>>

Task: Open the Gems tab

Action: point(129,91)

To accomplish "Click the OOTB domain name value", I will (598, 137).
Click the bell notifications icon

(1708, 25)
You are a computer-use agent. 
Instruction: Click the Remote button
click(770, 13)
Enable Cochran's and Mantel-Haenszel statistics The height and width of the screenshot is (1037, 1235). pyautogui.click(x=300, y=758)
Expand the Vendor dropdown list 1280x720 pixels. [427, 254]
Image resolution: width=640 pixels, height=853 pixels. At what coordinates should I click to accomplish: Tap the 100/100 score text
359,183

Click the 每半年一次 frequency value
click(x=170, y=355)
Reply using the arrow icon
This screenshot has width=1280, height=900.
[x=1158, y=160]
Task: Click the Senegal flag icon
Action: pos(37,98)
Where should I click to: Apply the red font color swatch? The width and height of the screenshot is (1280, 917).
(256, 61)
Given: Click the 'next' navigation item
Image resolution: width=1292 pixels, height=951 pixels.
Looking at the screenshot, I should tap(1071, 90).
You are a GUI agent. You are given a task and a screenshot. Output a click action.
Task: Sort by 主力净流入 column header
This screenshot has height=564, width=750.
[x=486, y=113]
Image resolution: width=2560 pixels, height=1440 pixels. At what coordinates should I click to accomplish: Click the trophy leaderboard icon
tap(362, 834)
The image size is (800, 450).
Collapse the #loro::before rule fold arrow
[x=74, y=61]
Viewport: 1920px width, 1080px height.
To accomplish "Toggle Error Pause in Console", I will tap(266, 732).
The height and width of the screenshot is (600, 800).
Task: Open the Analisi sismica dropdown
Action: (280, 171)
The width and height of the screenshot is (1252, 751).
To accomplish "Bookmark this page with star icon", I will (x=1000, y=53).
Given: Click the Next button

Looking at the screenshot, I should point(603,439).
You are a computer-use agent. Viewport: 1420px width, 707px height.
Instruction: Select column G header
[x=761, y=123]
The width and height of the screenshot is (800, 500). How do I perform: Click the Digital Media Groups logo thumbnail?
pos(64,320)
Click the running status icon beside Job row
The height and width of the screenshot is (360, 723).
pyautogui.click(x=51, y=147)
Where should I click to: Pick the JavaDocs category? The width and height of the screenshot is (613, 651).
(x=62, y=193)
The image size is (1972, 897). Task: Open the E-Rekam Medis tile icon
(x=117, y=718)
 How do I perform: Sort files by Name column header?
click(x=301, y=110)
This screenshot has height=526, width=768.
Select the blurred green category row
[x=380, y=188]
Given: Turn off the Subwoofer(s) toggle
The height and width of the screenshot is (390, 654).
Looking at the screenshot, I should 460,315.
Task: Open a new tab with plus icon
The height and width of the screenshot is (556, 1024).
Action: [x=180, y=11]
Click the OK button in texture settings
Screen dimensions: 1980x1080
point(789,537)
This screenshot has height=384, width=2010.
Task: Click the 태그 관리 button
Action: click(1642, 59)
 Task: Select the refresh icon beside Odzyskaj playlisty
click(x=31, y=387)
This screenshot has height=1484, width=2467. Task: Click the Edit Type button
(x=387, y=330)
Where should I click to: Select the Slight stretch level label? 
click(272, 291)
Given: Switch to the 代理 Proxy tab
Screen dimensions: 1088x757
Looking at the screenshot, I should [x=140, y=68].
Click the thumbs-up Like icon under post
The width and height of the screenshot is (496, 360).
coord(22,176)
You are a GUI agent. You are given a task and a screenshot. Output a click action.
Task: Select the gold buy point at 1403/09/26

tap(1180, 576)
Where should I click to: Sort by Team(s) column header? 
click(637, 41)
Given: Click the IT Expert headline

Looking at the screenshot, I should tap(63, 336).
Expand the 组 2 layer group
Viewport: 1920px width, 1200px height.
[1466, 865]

<<

:: TASK ::
Copy out every item above again, word for word and in the same order.

:: FINAL RESULT ::
Task: Open the Gems tab

Action: point(129,91)

To accomplish "Click the OOTB domain name value", I will (598, 137).
Click the bell notifications icon

(1708, 25)
You are a computer-use agent. 
Instruction: Click the Remote button
click(770, 13)
Enable Cochran's and Mantel-Haenszel statistics The height and width of the screenshot is (1037, 1235). pyautogui.click(x=300, y=758)
Expand the Vendor dropdown list 1280x720 pixels. [427, 254]
Image resolution: width=640 pixels, height=853 pixels. At what coordinates should I click to accomplish: Tap the 100/100 score text
359,183

Click the 每半年一次 frequency value
click(x=170, y=355)
Reply using the arrow icon
This screenshot has width=1280, height=900.
[x=1158, y=160]
Task: Click the Senegal flag icon
Action: pos(37,98)
Where should I click to: Apply the red font color swatch? The width and height of the screenshot is (1280, 917).
(256, 61)
Given: Click the 'next' navigation item
Image resolution: width=1292 pixels, height=951 pixels.
Looking at the screenshot, I should tap(1071, 90).
You are a GUI agent. You are given a task and a screenshot. Output a click action.
Task: Sort by 主力净流入 column header
This screenshot has height=564, width=750.
[x=486, y=113]
Image resolution: width=2560 pixels, height=1440 pixels. At what coordinates should I click to accomplish: Click the trophy leaderboard icon
tap(362, 834)
The image size is (800, 450).
Collapse the #loro::before rule fold arrow
[x=74, y=61]
Viewport: 1920px width, 1080px height.
To accomplish "Toggle Error Pause in Console", I will tap(266, 732).
The height and width of the screenshot is (600, 800).
Task: Open the Analisi sismica dropdown
Action: (280, 171)
The width and height of the screenshot is (1252, 751).
To accomplish "Bookmark this page with star icon", I will (x=1000, y=53).
Given: Click the Next button

Looking at the screenshot, I should point(603,439).
You are a computer-use agent. Viewport: 1420px width, 707px height.
Instruction: Select column G header
[x=761, y=123]
The width and height of the screenshot is (800, 500). How do I perform: Click the Digital Media Groups logo thumbnail?
pos(64,320)
Click the running status icon beside Job row
The height and width of the screenshot is (360, 723).
pyautogui.click(x=51, y=147)
Where should I click to: Pick the JavaDocs category? The width and height of the screenshot is (613, 651).
(x=62, y=193)
The image size is (1972, 897). Task: Open the E-Rekam Medis tile icon
(x=117, y=718)
 How do I perform: Sort files by Name column header?
click(x=301, y=110)
This screenshot has height=526, width=768.
Select the blurred green category row
[x=380, y=188]
Given: Turn off the Subwoofer(s) toggle
The height and width of the screenshot is (390, 654).
Looking at the screenshot, I should 460,315.
Task: Open a new tab with plus icon
The height and width of the screenshot is (556, 1024).
Action: [x=180, y=11]
Click the OK button in texture settings
Screen dimensions: 1980x1080
point(789,537)
This screenshot has height=384, width=2010.
Task: Click the 태그 관리 button
Action: click(1642, 59)
 Task: Select the refresh icon beside Odzyskaj playlisty
click(x=31, y=387)
This screenshot has height=1484, width=2467. Task: Click the Edit Type button
(x=387, y=330)
Where should I click to: Select the Slight stretch level label? 
click(272, 291)
Given: Switch to the 代理 Proxy tab
Screen dimensions: 1088x757
Looking at the screenshot, I should [x=140, y=68].
Click the thumbs-up Like icon under post
The width and height of the screenshot is (496, 360).
coord(22,176)
You are a GUI agent. You are given a task and a screenshot. Output a click action.
Task: Select the gold buy point at 1403/09/26

tap(1180, 576)
Where should I click to: Sort by Team(s) column header? 
click(637, 41)
Given: Click the IT Expert headline

Looking at the screenshot, I should tap(63, 336).
Expand the 组 2 layer group
Viewport: 1920px width, 1200px height.
[1466, 865]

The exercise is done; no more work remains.